Gefter: A mathematical model of consciousness.
Hoffman: That’s right. My intuition was, there are conscious experiences. I have pains, tastes, smells, all my sensory experiences, moods, emotions and so forth. So, I’m just going to say: One part of this consciousness structure is a set of all possible experiences. When I’m having an experience, based on that experience I may want to change what I’m doing. So, I need to have a collection of possible actions I can take and a decision strategy that, given my experiences, allows me to change how I’m acting. That’s the basic idea of the whole thing. I have a space X of experiences, a space G of actions, and an algorithm D that lets me choose a new action given my experiences. Then I posited a W for a world, which is also a probability space. Somehow the world affects my perceptions, so there’s a perception map P from the world to my experiences, and when I act, I change the world, so there’s a map A from the space of actions to the world. That’s the entire structure. Six elements.

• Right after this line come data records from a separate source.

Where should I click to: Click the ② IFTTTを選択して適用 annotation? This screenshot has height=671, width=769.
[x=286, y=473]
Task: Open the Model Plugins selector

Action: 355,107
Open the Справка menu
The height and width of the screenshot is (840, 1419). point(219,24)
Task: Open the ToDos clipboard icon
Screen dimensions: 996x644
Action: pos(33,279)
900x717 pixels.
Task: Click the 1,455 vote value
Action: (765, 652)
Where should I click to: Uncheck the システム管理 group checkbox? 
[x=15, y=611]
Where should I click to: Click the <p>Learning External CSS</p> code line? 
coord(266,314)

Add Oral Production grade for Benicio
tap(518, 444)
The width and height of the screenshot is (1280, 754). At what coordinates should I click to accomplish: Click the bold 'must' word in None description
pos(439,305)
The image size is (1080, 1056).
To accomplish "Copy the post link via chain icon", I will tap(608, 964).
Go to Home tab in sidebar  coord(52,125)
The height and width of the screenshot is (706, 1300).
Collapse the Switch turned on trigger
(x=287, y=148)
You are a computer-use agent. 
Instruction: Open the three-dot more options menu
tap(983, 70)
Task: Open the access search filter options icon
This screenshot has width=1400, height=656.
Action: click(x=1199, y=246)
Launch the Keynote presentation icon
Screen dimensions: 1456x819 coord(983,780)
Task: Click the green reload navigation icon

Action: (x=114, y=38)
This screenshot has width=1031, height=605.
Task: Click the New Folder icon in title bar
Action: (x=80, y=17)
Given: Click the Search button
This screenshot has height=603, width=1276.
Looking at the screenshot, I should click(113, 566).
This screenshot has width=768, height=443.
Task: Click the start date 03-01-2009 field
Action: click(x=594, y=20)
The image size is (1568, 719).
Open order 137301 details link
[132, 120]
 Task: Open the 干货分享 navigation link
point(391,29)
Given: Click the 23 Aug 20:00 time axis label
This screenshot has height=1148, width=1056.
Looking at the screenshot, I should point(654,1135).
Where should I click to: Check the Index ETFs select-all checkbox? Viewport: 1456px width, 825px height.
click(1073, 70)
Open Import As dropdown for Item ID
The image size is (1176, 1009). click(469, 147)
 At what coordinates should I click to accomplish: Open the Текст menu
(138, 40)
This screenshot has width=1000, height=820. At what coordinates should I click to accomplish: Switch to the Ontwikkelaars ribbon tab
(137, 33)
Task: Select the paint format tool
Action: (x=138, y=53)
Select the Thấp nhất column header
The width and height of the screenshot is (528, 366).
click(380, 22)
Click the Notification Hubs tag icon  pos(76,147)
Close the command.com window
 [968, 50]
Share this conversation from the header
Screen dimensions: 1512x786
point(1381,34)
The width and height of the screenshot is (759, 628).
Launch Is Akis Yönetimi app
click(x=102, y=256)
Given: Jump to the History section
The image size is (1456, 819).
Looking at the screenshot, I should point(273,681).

The claim is: This is the structure of consciousness. I put that out there so people have something to shoot at.
So, a mathematic attempt to understand consciousness replaces "the world" with "a conscious agent" and it all works ... and it doesn't give him any inking that God would fill that "conscious agent" role quite nicely?
"Somehow the world affects my perceptions". There is always a "somehow" in there somewhere!